This time-series of boxplots shows the monthly number of orders submitted by liquor stores; the colour of the boxplots shows the number of participating stores on that particular month.

It is evident that some data-recording issue takes place in June (perhaps relevant to fiscal years?), as orders reduce dramatically and do not recover later in the year.

This plot shows that it is best to separate the dataset into 2 periods (Jan-May, June-Dec) for a more robust time-series analysis.

Plot Three

Description Three

This composite plot shows time series of bottle quantities ordered for all liquor categories in the data; also here the seasons are overlaid in order to aid the visual interpretation of the individual plots. There are many investigations one can partake in with these data, but at an elementary level the liquors can be categorised to “winter” and “summer” drinks.

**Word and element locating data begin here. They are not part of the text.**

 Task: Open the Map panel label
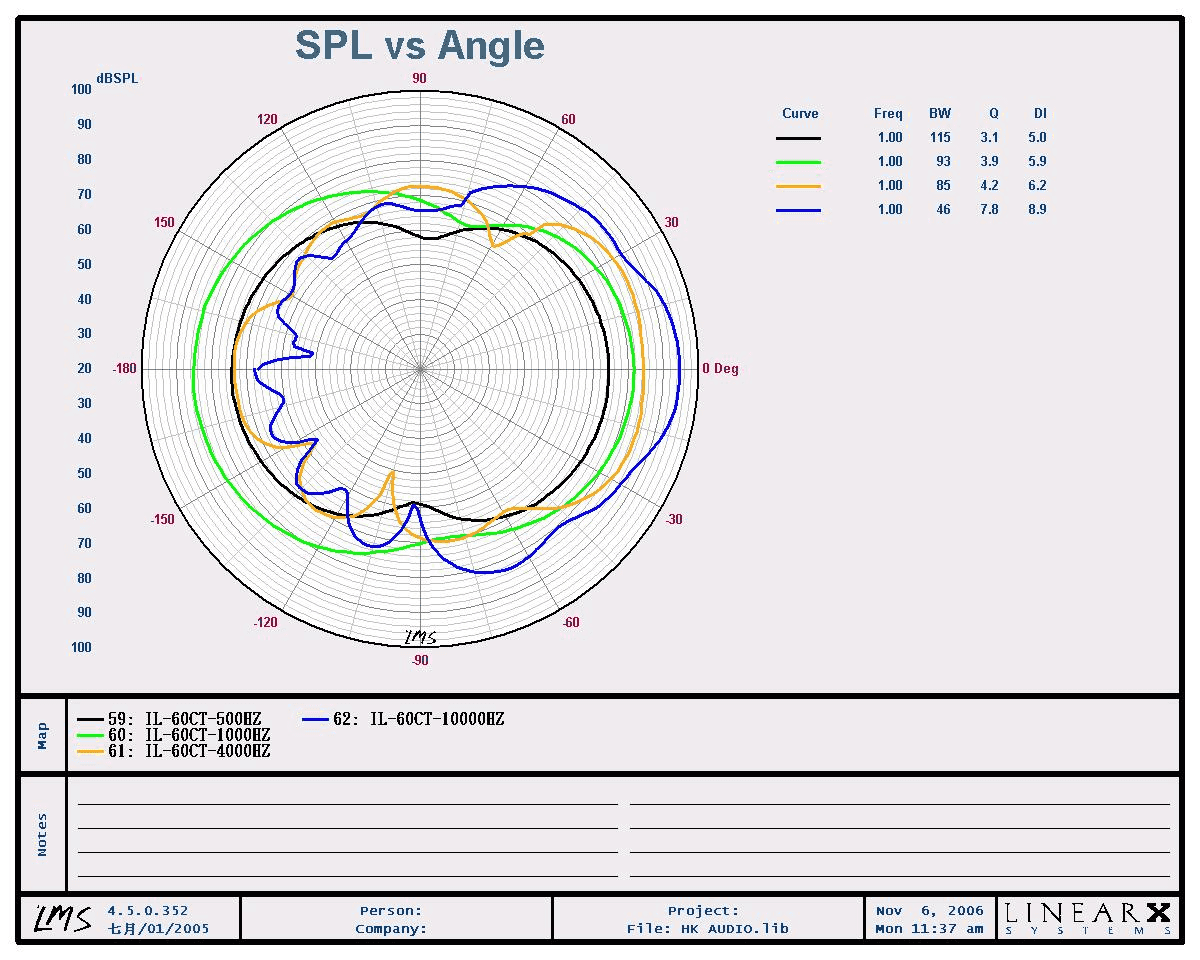[x=42, y=735]
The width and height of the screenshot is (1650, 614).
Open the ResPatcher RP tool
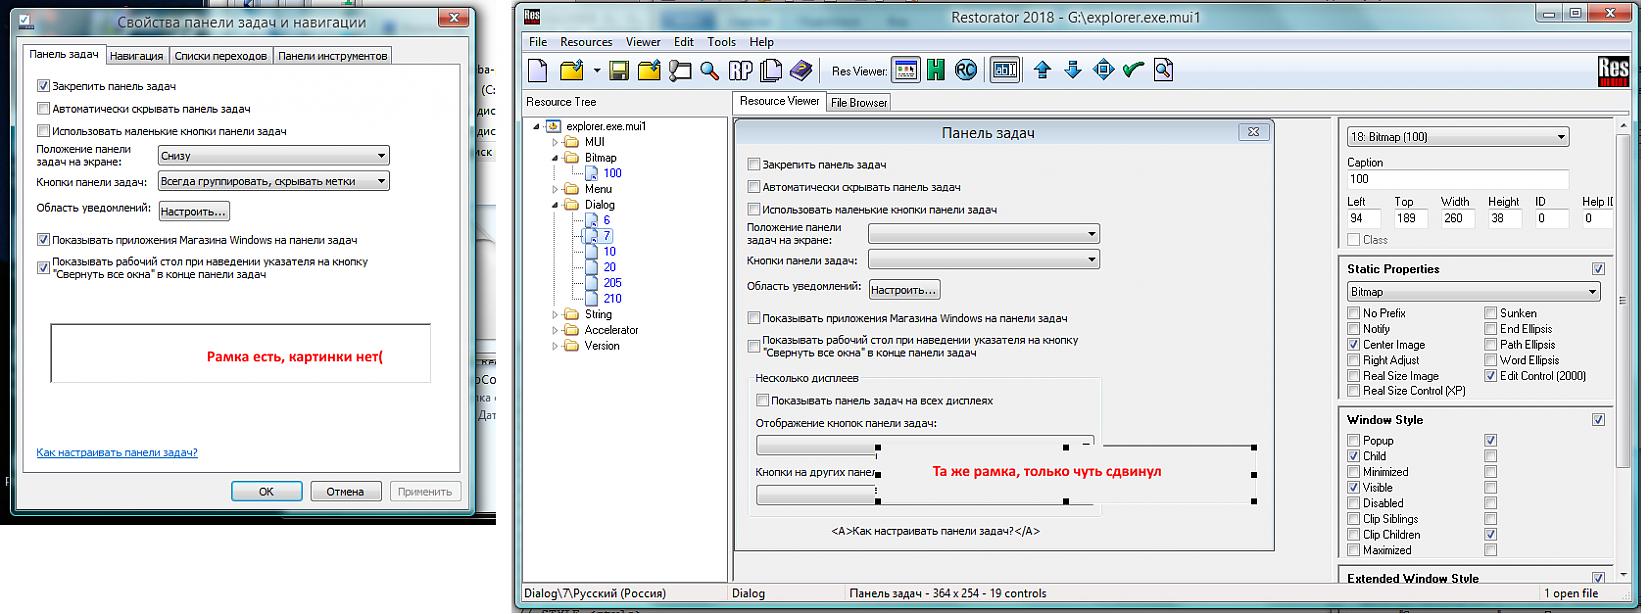coord(740,70)
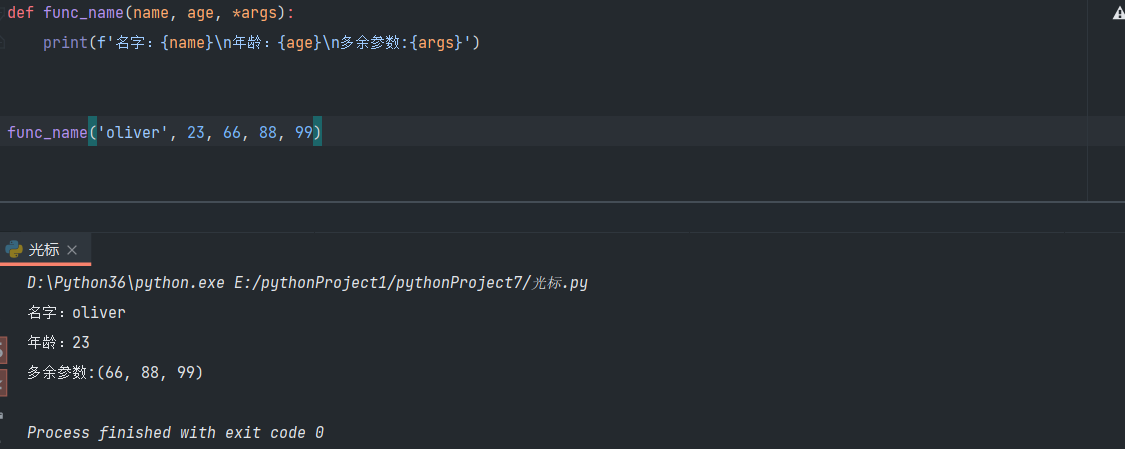Click the 名字：oliver console output line

(77, 313)
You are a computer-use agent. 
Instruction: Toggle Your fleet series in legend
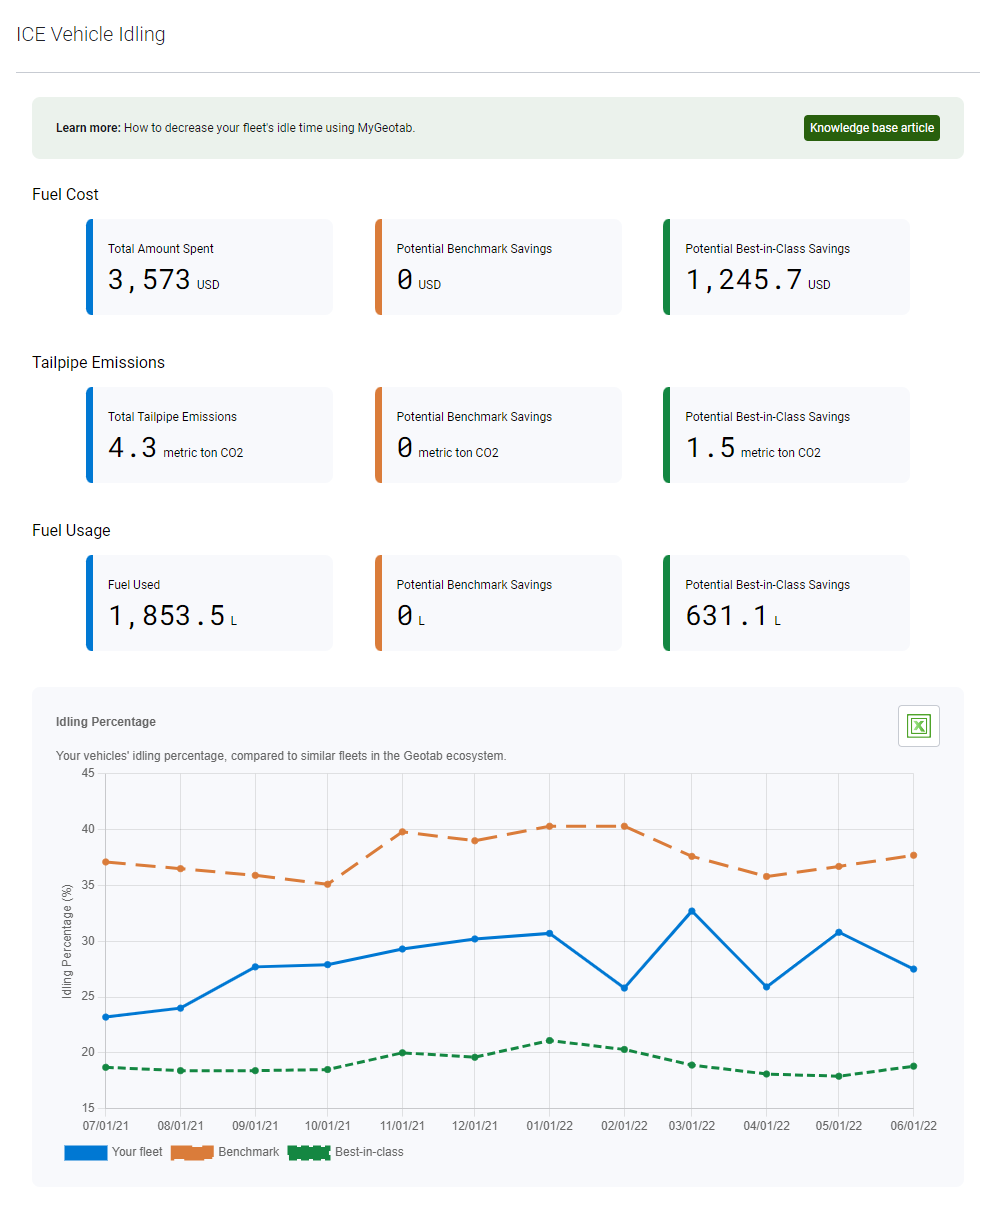pyautogui.click(x=137, y=1152)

We can identify that certain liquor types have a demand curve that only peaks in December, for example liqueurs with various flavours like crème de menthe/cacao/etc., brandies and some types of schnapps (cinnamon, butterscotch). Given that these types of liquors have a heavier taste and are generally considered “warming”, their demand curve makes sense - we have identified the “winter drinks”.

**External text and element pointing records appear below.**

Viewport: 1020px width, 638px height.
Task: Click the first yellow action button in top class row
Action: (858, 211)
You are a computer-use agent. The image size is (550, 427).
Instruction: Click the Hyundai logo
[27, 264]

Another clear category of demand patterns is observable for a different set of liquors (tequila, triple sec, flavoured rums, imported vodka), where bottle quantities are positively correlated with expected average temperatures (demand lowest in winter, climbs gradually in spring, peaks between mid-spring/mid-summer, gradually descends in autumn). As opposed to the previous category, these are the “summer drinks”.


Reflection

Due to time limitations this project as it was submitted is not thorough, in the sense that most insights are derived from superficial analyses. Most of my observations are intuitive, and I have not succeeded in revealing any hidden patterns within the time-frame (perhaps with the exception of the clear periodicity of the total population-adjusted bottle quantity orders) - I fell into many dead-end analysis attempts.

In general, I think that identifying the auxilliary datasets and merging them to the master took a longer time than I expected and this limited the amount of time I could dedicate to the actual analysis. However, I think that combining the Iowa Liquor Sales data with the auxiliaries has provided a large, granular and rich data set that enables anyone interested to play with the data and see what they find - I am sharing it on Dropbox.

This project gave me the opportunity to hone my skills in R data wrangling (packages data.table, dplyr are awesome) and data visualisation (ggplot2); not a lot was done in terms of statistical modelling though. I was also happy I got to use the stuff I learnt in a previous Udacity course in scraping tables and request data using API’s. Additionally, I started to use git and GitHub - the integration in RStudio is great.

A little disclaimer about the project.Rdata file I’ve added to the repo; I’ve dropped quite a few columns in order to reduce file-size and conform with GitHub rules - it allows faster knitting of the .rmd that would otherwise take ages. (For the full enriched dataset please see Dropbox link).